The task — Reproduce the full listing below unchanged, apart from the pictures.

═════ Extracted records ═════

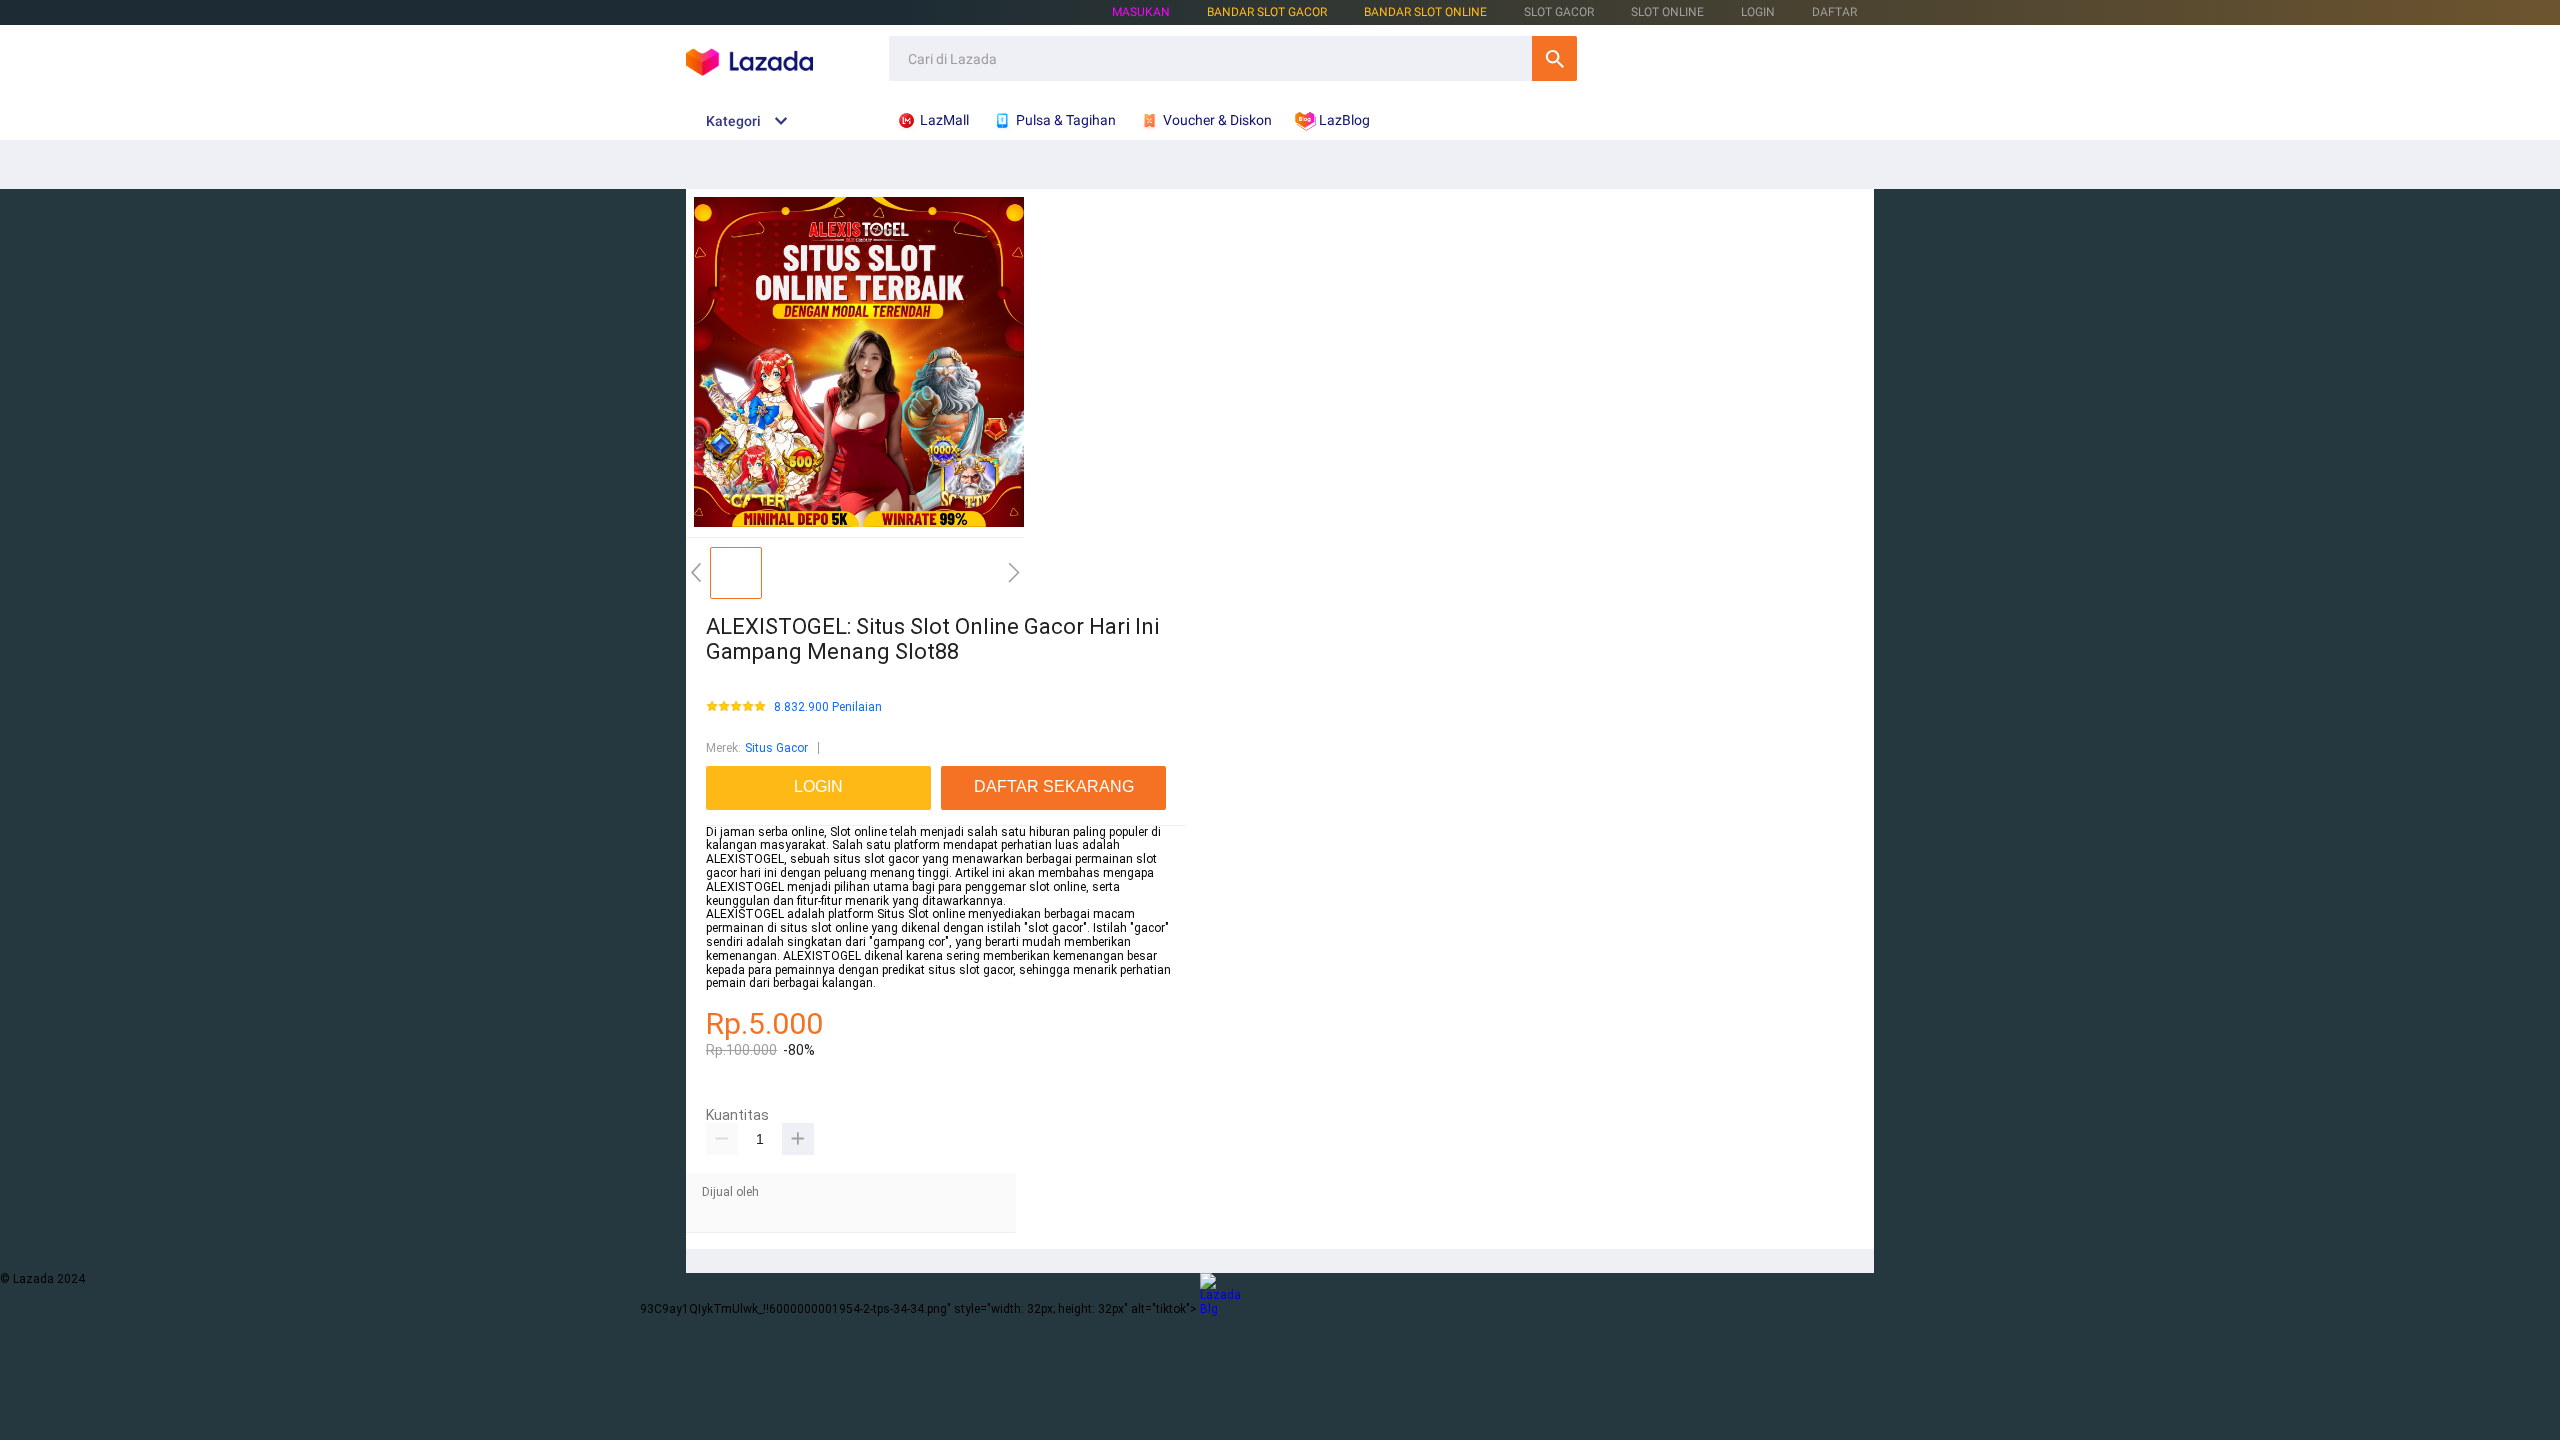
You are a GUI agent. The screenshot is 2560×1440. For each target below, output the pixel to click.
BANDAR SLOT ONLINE (1425, 12)
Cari (1554, 58)
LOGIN (1758, 12)
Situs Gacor (776, 748)
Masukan (1141, 12)
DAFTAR (1834, 12)
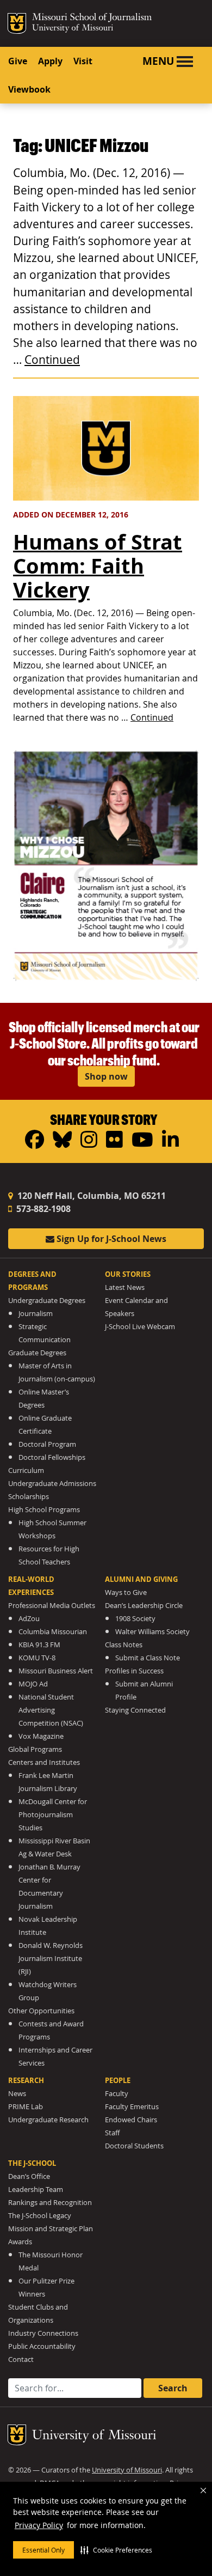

═════

Response to the task —
You are a GUI agent. The screenshot is 2560×1440. For each target below, output the pixel to click.
BANDAR SLOT ONLINE (1425, 12)
Cari (1554, 58)
LOGIN (1758, 12)
Situs Gacor (776, 748)
Masukan (1141, 12)
DAFTAR (1834, 12)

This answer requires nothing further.